Pesquisar neste blog

terça-feira, 22 de junho de 2010

O mapa da epilepsia no Brasil


Regiões com centros cirúrgicos para o tratamento da epilepsia têm reduzidas suas taxas de mortalidade pela doença

Por Danielle Lucon

Em todo o mundo, a incidência de epilepsia varia conforme a região geográfica. Assim, nos países em desenvolvimento, em que há deficiência no atendimento médico, subnutrição e enfermidades, esse número pode chegar a 2%. Já nos países desenvolvidos a incidência é de aproximadamente 1%. Aqui no Brasil, a epilepsia é uma condição neurológica que atinge 1,8% da população.

Para oferecer o melhor tratamento a essas pessoas, é preciso diagnosticar a causa da epilepsia. O uso de medicamentos é uma das terapias mais utilizadas e promove resultados animadores ao controlar as crises epilépticas em 70% dos casos. A eficácia do tratamento medicamentoso depende de pessoa para pessoa e do tipo de crise que ela tem. Em determinados casos, a cirurgia é uma alternativa.

De acordo com o presidente da Liga Brasileira de Epilepsia (LBE), Wagner Teixeira, os centros - ativos - de tratamento cirúrgico para epilepsia (CTCE) que atendem pela rede pública (SUS) em nosso país estão concentrados em apenas sete dos 27 Estados brasileiros (Ver mapa).

Para Wagner Teixeira é claro que os centros existentes não comportam a demanda de pacientes no Brasil. “Hoje, os CTCE só estão beneficiando um terço das pessoas com epilepsia no país. E, embora haja um recente esforço do Ministério da Saúde em credenciar mais centros, muitos deles não têm condições de realizar cirurgias. Ainda falta um programa especial do governo para aumentar a quantidade de CTCE”, alerta presidente da LBE.

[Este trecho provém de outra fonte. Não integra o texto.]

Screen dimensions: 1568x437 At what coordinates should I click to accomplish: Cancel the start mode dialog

Nas regiões em que não existem centros para o tratamento cirúrgico, por exemplo, os pacientes são orientados e encaminhados para os centros de referência, por meio do programa de transferência do Ministério da Saúde, chamado Central Nacional de Regulação da Alta Complexidade (CNRAC).

Mortalidade X atendimento

Após o diagnóstico, o paciente recebe uma lista de medicamentos chamada de Relação Nacional de Medicamentos Essenciais (RENAME). Essa lista engloba quatro remédios básicos que devem ser usados no tratamento em todos os Estados. Além dessas medicações, há outras, de alto custo, que não estão na lista, mas que também são oferecidas pelo Ministério da Saúde gratuitamente e podem ser distribuídas em qualquer localidade.

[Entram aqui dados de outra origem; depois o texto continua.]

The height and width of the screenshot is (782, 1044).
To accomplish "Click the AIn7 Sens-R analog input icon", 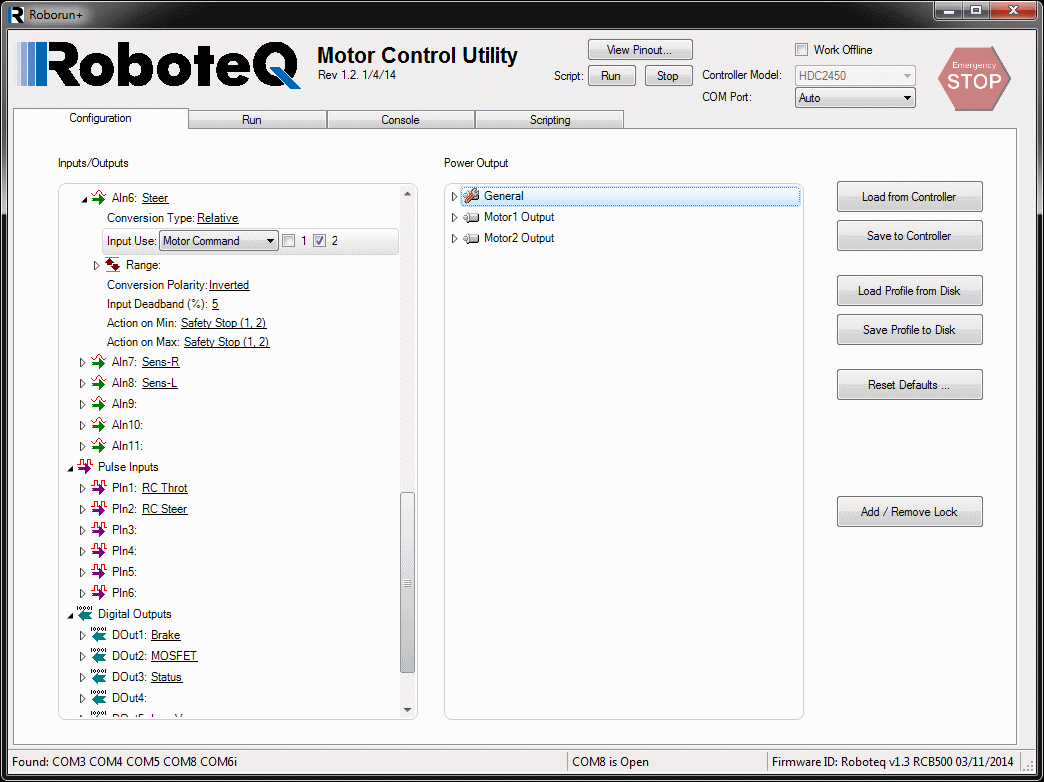I will point(98,362).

Como não há um mapa que registre como é feita a distribuição de remédios em cada Estado, na prática, ela acaba sendo diferente do que os médicos gostariam. Nas regiões em que há uma maior e melhor disponibilidade das drogas antiepilépticas, acredita-se que ocorra uma redução na mortalidade proporcional por epilepsia.

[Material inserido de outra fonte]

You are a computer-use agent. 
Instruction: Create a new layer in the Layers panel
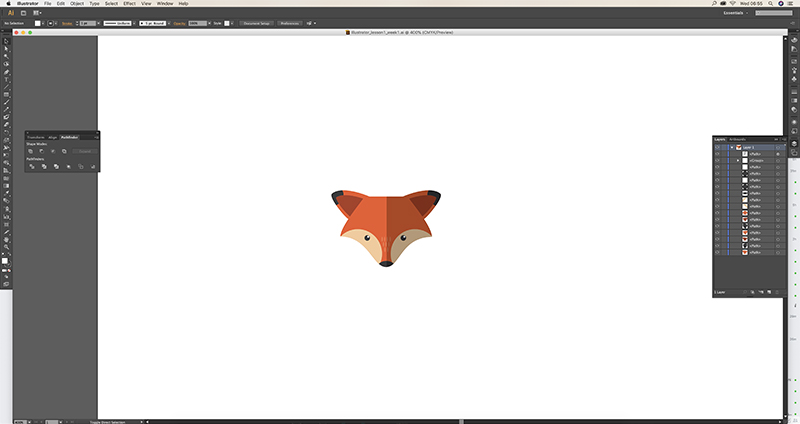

Segundo o artigo publicado na Revista Ciência Saúde Coletiva em 2009, o cálculo dos coeficientes de mortalidade por epilepsia, segundo a região, evidenciou: redução de 16,67% na região Norte; redução de 42,31% na região Sudeste; redução de 12,08% na região Sul; e aumento de 17,35% na região Centro-Oeste e aumento de 80% na região Nordeste. O aumento dos casos na região Nordeste pode estar relacionado à falta de centros de tratamento cirúrgico e a baixa disponibilidade dos medicamentos comparados a outras regiões.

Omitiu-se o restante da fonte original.